[START OF Supplied records]

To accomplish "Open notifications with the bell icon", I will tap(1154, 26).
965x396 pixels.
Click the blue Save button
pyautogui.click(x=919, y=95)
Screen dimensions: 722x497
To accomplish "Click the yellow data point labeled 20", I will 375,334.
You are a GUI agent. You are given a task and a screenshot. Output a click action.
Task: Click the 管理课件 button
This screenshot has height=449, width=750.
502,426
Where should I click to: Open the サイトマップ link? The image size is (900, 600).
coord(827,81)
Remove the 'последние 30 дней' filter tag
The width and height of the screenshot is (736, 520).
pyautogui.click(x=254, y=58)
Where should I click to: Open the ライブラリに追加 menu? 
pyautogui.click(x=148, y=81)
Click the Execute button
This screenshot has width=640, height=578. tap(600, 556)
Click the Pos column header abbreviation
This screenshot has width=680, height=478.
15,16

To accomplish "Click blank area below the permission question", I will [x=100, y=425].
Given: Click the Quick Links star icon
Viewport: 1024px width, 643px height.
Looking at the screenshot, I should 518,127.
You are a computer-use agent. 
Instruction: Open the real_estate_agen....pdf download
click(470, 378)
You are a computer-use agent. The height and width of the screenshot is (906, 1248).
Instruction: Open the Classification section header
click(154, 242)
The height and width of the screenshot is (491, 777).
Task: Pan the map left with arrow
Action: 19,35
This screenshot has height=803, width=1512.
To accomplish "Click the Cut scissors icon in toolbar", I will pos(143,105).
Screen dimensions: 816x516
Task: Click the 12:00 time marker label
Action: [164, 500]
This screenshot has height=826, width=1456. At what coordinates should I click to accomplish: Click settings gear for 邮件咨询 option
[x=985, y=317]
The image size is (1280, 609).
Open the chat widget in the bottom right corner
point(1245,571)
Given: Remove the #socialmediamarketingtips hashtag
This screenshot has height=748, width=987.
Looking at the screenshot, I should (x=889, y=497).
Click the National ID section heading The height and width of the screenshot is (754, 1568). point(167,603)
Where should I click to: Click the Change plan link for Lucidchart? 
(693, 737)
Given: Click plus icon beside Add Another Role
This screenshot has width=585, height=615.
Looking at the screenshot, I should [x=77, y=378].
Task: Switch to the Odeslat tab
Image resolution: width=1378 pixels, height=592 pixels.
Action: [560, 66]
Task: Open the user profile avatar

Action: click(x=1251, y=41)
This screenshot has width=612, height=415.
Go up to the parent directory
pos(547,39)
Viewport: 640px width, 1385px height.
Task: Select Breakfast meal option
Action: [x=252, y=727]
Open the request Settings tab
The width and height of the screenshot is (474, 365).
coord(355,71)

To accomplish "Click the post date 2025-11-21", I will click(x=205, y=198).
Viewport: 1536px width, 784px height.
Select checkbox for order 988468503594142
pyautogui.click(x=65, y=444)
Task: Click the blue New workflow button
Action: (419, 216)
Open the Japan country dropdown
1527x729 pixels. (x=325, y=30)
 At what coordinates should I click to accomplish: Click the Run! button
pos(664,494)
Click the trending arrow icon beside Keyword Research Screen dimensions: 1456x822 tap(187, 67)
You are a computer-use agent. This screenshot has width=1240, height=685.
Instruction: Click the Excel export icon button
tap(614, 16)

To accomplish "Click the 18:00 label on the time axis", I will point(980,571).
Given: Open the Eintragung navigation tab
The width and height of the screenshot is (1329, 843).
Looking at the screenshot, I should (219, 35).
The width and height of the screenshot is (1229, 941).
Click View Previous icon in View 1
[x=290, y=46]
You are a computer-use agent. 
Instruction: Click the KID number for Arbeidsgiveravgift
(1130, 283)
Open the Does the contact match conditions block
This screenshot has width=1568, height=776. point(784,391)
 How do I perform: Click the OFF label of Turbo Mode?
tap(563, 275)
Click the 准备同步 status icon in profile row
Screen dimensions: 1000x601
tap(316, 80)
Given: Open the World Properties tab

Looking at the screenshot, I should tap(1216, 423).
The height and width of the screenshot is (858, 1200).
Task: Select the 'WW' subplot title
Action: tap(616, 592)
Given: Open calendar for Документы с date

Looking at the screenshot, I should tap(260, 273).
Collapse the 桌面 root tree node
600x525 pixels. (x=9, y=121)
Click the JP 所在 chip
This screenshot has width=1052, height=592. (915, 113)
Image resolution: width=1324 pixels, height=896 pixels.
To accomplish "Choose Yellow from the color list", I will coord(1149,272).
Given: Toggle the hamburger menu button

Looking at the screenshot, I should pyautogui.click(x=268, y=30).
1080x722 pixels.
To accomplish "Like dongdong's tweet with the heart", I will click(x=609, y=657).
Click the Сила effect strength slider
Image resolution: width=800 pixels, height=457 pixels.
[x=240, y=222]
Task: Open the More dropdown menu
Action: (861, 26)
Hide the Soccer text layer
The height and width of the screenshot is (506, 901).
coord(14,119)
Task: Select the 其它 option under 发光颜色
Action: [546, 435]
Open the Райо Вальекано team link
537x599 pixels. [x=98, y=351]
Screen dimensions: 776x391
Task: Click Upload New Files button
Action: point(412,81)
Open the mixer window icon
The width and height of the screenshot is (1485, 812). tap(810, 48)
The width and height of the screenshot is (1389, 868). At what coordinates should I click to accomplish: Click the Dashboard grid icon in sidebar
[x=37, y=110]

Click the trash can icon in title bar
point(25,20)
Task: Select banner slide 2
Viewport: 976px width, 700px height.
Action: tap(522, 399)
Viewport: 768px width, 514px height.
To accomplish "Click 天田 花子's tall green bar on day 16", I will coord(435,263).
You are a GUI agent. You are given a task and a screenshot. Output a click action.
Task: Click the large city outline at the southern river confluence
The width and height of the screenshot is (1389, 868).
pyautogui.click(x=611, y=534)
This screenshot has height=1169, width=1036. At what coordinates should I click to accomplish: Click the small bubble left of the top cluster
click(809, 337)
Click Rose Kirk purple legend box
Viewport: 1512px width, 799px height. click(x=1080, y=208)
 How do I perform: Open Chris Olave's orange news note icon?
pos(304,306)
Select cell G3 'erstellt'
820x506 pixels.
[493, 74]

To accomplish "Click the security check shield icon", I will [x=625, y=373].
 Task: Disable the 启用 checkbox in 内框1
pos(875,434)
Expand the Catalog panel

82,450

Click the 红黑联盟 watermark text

[END OF Supplied records]

Please rewrite the rows from the start through the line with "pyautogui.click(x=148, y=81)", substituting "screen capture" for every "screenshot" and leaving everything else unchanged.

*Full output*.
To accomplish "Open notifications with the bell icon", I will tap(1154, 26).
965x396 pixels.
Click the blue Save button
pyautogui.click(x=919, y=95)
Screen dimensions: 722x497
To accomplish "Click the yellow data point labeled 20", I will 375,334.
You are a GUI agent. You are given a task and a screen capture. Output a click action.
Task: Click the 管理课件 button
This screen capture has height=449, width=750.
502,426
Where should I click to: Open the サイトマップ link? The image size is (900, 600).
coord(827,81)
Remove the 'последние 30 дней' filter tag
The width and height of the screen capture is (736, 520).
pyautogui.click(x=254, y=58)
Where should I click to: Open the ライブラリに追加 menu? 
pyautogui.click(x=148, y=81)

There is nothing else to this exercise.